Son père rentre au pays reprendre le travail et sa mère reste quelques mois, avant de faire de même, pour des questions de visa, expliquera-t-on à Audrey, bien des années plus tard. Cette dernière est placée dans la famille d’une tante, une sœur du père, qu’elle pense longtemps être sa mère. « Je vis mon enfance, à Draguignan [sud-est de la France], dans cette famille peu aimante. Alors que j’ai 6 ans, au détour d’une conversation avec une tante, j’apprends que la femme qui m’élève n’est pas ma mère. Cela me paraît vite évident, je ne fais pas partie de cette tribu-là, je n’ai jamais été la bienvenue. Je nourris l’espoir d’une famille, qui m’attend quelque part… mais personne ne m’appelle jamais, ni ma mère ni mon père. »

L’enfance d’Audrey est marquée par des allers-retours entre la maison et l’hôpital. Mais aussi par l’agacement de la famille à l’entendre chanter sans cesse. « Je découvre ma voix, je les énerve tous, remarque-t-elle. Un jour, je vois une chanteuse Disney à la télévision, je me dis : je veux être ça plus tard. Je me souviens avoir appuyé mon nez contre l’écran et m’être pris un coup de jus. Dans ma tête d’enfant, c’était comme si je m’étais connectée à cette destinée, ça a été un électrochoc.»
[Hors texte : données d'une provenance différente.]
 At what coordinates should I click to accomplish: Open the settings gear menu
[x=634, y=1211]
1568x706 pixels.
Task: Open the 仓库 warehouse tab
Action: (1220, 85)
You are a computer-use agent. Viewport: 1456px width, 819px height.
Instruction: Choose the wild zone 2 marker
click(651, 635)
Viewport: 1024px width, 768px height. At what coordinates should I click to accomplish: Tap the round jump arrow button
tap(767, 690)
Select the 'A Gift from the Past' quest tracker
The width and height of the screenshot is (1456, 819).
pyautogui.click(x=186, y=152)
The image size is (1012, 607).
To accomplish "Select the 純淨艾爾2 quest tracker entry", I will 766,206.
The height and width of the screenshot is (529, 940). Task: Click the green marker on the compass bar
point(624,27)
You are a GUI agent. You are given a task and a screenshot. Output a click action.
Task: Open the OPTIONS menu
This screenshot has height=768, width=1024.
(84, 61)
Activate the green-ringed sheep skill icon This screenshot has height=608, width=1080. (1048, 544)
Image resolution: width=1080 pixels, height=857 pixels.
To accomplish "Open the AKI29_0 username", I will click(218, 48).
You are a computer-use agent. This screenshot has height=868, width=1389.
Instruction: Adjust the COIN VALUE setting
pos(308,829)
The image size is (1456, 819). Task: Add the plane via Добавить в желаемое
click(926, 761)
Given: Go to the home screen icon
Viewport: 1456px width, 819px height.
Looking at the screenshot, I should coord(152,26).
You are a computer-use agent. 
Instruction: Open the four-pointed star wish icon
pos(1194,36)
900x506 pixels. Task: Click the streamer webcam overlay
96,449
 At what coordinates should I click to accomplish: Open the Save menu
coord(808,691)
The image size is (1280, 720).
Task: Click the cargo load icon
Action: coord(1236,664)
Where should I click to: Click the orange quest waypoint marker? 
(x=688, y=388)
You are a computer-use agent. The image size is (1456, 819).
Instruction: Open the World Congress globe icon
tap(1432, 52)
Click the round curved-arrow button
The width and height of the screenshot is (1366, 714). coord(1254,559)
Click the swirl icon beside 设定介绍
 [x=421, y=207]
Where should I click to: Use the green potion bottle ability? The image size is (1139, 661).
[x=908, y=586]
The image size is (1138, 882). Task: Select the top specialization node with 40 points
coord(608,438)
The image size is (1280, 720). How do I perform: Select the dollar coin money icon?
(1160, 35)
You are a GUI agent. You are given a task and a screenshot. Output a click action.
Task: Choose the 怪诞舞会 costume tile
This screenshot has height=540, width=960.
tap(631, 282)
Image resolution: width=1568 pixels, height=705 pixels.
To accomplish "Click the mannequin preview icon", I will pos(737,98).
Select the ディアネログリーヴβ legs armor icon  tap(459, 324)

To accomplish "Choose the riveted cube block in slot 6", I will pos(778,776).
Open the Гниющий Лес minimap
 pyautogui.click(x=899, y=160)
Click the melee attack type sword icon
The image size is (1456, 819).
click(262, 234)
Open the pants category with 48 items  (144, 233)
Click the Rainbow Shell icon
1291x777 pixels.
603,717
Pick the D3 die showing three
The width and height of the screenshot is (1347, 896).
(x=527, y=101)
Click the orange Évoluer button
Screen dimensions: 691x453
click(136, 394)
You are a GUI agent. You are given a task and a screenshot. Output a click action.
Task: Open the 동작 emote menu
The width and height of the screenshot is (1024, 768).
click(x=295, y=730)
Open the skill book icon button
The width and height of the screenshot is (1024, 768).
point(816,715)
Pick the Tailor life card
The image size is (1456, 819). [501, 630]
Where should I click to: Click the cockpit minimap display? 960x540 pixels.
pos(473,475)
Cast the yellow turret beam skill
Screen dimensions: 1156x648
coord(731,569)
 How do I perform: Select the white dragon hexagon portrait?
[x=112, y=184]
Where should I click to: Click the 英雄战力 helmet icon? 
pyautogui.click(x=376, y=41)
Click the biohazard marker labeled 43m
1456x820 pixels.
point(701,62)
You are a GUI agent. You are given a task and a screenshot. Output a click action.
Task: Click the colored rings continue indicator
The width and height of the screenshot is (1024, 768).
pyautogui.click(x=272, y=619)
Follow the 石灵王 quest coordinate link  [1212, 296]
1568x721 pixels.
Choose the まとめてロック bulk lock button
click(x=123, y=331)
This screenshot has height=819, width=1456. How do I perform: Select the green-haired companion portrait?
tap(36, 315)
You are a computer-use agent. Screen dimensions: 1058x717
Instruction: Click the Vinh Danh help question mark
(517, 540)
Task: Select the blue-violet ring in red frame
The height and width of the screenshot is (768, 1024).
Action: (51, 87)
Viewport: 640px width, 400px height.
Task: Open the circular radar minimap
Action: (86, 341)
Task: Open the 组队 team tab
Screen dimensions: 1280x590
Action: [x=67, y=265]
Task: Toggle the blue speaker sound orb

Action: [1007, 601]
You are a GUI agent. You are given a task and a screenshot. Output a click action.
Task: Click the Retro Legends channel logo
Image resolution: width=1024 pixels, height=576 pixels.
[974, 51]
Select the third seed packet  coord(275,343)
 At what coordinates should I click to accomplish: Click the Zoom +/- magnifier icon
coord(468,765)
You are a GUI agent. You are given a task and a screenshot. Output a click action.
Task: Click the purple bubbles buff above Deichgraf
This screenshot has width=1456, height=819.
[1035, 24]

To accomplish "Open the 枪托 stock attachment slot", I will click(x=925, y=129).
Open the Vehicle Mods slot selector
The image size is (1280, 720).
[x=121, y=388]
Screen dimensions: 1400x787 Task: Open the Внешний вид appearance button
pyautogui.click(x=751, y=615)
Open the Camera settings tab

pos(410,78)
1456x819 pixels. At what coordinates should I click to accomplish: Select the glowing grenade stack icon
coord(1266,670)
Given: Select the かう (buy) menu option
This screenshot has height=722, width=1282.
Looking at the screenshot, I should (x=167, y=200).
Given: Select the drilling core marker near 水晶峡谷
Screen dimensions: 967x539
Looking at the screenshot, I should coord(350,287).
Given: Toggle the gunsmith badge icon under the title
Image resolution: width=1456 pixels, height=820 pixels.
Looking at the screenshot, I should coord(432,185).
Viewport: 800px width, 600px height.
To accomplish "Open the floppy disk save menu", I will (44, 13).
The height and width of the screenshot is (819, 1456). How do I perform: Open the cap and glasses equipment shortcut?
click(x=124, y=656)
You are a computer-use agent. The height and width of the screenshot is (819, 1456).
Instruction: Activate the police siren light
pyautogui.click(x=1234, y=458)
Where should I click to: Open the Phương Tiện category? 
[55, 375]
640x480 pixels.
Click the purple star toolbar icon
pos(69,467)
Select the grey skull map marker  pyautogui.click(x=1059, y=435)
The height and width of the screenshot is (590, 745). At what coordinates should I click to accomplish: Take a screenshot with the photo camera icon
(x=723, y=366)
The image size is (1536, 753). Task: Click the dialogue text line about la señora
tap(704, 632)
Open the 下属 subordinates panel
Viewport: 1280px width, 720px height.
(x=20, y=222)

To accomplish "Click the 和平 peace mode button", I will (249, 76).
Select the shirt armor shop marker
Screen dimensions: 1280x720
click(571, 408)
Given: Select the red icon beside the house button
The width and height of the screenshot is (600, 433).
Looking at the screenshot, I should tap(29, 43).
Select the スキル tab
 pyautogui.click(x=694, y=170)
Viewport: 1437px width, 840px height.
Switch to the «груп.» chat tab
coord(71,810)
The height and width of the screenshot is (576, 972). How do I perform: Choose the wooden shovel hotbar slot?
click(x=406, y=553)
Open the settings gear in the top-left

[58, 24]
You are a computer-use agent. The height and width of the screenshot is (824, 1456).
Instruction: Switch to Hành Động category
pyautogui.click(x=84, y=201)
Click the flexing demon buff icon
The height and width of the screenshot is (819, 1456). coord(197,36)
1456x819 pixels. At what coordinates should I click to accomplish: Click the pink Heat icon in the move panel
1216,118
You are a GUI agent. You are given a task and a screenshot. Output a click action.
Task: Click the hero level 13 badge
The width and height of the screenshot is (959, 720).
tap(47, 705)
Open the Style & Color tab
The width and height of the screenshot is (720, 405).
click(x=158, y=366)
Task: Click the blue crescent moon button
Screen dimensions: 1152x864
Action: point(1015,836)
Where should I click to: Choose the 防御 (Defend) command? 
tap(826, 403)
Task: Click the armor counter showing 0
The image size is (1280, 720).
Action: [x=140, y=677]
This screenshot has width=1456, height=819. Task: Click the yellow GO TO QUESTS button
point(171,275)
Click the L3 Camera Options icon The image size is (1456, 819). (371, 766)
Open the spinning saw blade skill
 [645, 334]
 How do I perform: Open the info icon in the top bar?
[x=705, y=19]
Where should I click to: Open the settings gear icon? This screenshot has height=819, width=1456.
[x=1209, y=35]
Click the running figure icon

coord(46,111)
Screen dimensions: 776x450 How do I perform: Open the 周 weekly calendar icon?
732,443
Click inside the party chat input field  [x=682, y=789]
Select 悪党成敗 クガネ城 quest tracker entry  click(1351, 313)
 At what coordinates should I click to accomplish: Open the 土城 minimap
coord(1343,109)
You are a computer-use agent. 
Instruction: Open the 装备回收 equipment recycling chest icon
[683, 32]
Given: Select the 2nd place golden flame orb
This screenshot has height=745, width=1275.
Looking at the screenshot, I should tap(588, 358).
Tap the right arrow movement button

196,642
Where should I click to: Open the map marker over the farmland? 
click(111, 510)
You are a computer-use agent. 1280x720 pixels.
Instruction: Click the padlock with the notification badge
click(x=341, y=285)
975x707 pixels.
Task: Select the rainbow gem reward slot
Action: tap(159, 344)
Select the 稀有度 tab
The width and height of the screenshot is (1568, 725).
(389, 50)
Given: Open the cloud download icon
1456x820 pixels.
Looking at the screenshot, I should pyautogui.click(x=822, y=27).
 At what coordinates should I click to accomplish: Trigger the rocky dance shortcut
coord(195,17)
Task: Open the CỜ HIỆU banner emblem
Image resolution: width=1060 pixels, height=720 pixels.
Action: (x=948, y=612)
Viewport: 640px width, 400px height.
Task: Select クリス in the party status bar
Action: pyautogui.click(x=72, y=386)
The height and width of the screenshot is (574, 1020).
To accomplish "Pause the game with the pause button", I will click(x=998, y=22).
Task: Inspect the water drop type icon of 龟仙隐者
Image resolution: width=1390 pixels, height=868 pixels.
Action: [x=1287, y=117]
Cheffe de chœur de mère en fille

Les murs de l’immeuble sont fins ; une voisine entend Audrey chanter et finit par oser toquer à la porte. Elle s’appelle Madame Robert, et n’est pas là pour se plaindre du bruit mais pour demander à la famille de prendre la petite les mercredis après-midi afin de lui enseigner le piano et le chant. « Ma tante, qui dit non à tout ce que je demande, accepte cette fois-ci. » Commence alors une carrière de chanteuse à la paroisse du coin, avec Madame Robert. « Le samedi, je répète avec les vieilles de Draguignan, le dimanche, c’est spectacle à l’église », sourit la trentenaire.